| Aim of the task |
Render the lines from the one containing "Given: Click the 1:100 view scale control" through the one containing "Looking at the screenshot, I should click(x=318, y=558)." as a JSON list of strings, one string per line, with blank lines omitted. Leave the pictures out of the list.

| Data listing |

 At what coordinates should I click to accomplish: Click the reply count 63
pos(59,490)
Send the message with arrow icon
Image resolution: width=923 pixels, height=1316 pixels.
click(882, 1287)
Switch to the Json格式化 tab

--

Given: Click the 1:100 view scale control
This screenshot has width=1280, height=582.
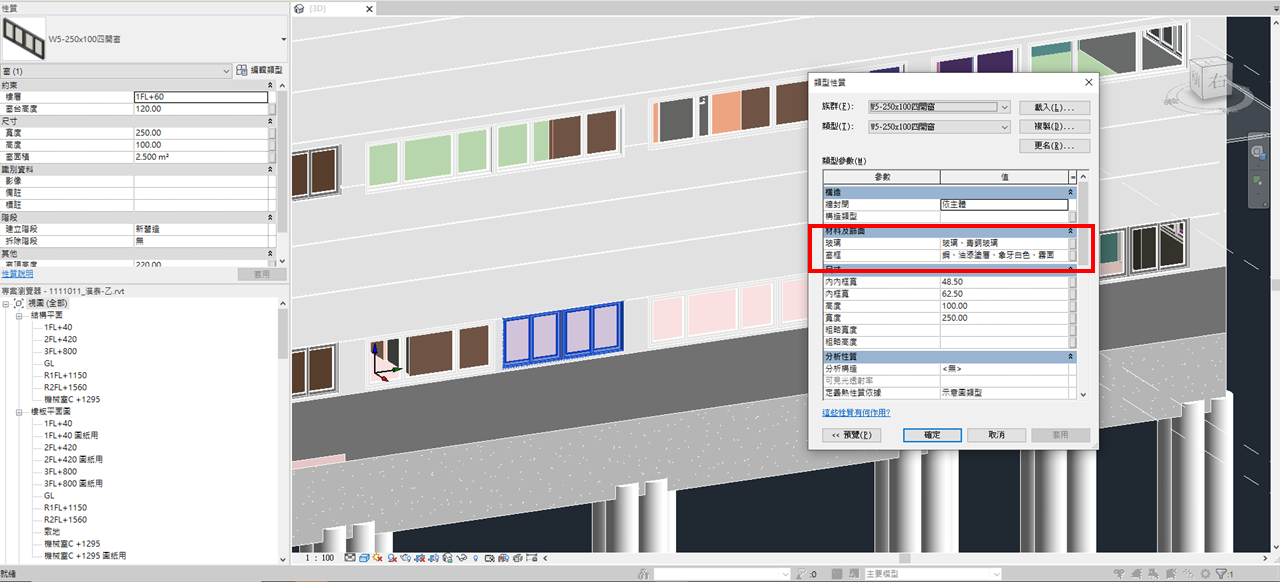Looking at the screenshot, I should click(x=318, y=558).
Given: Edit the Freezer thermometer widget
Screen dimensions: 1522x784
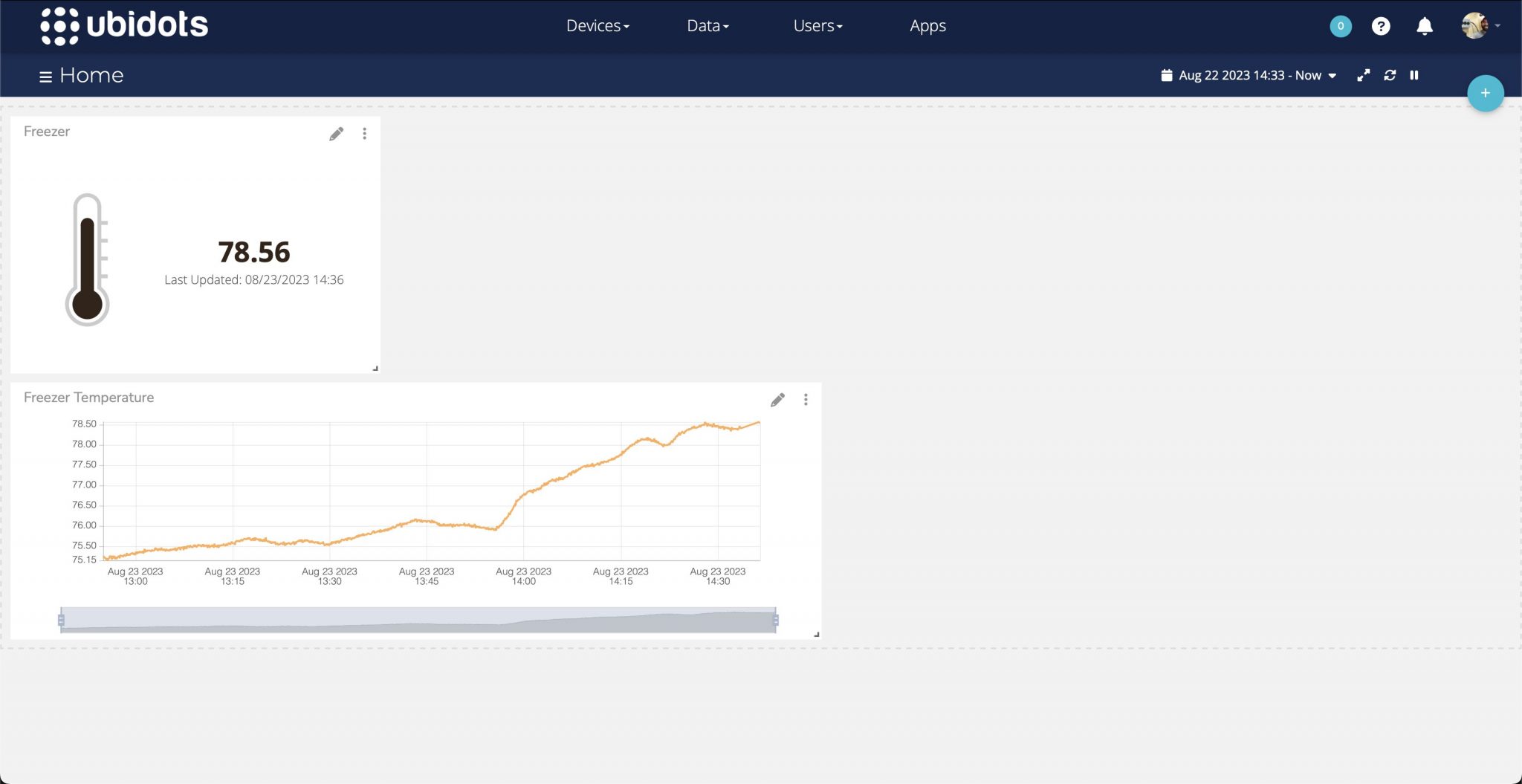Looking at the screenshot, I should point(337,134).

==

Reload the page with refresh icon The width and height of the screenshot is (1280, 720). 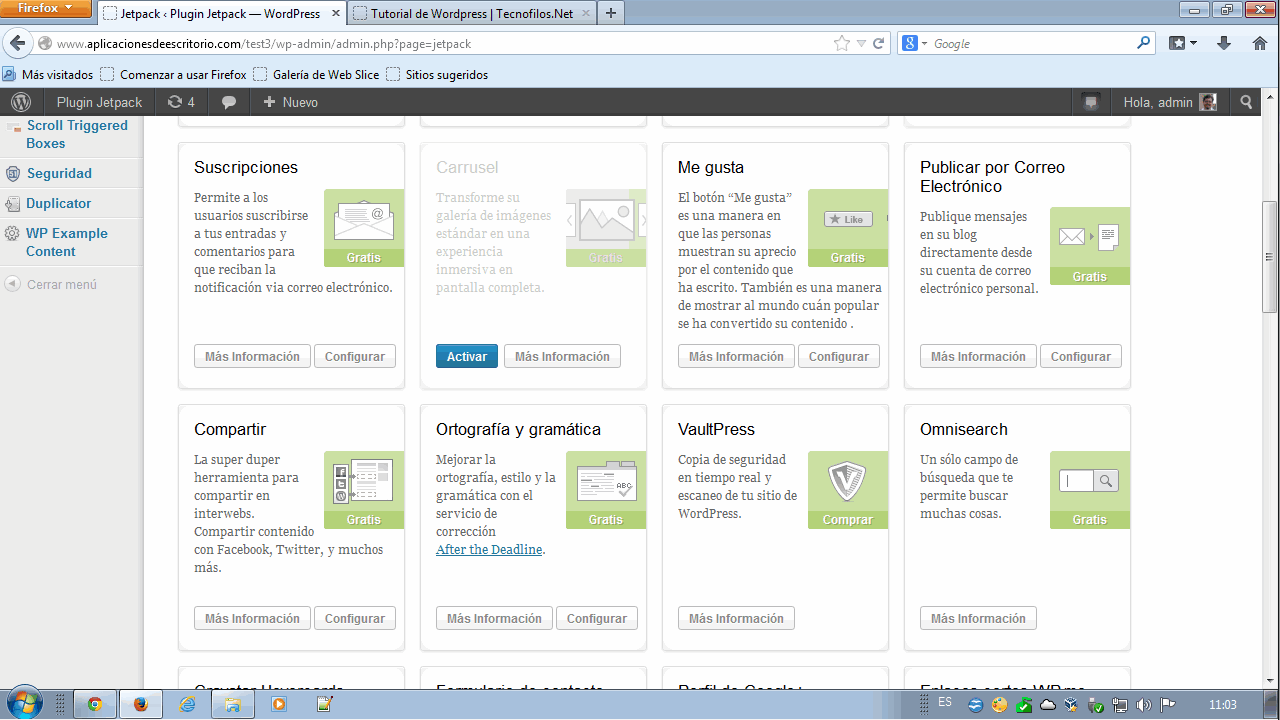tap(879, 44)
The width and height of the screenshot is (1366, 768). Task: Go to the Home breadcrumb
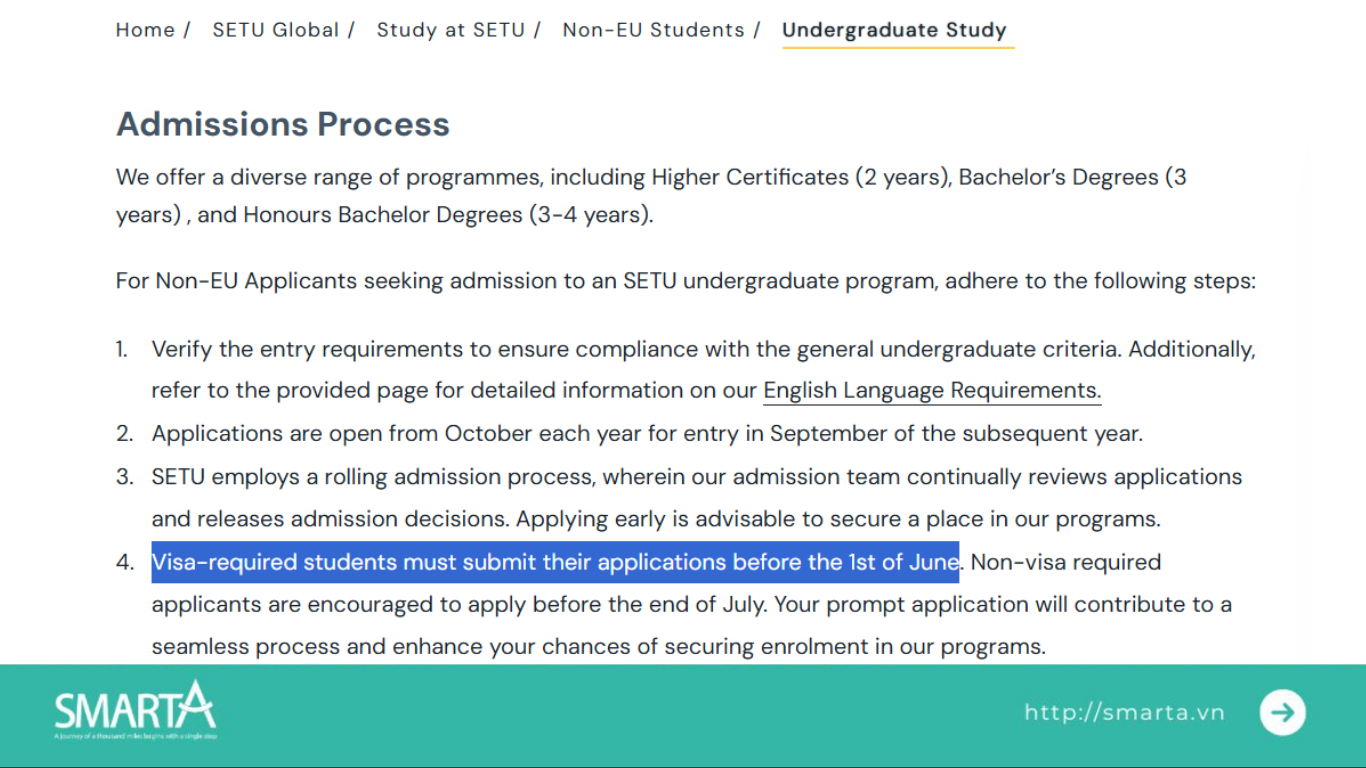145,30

| Complete answer |
[
  "Given: Click the 1:100 view scale control",
  "This screenshot has width=1280, height=582.",
  "Looking at the screenshot, I should click(x=318, y=558)."
]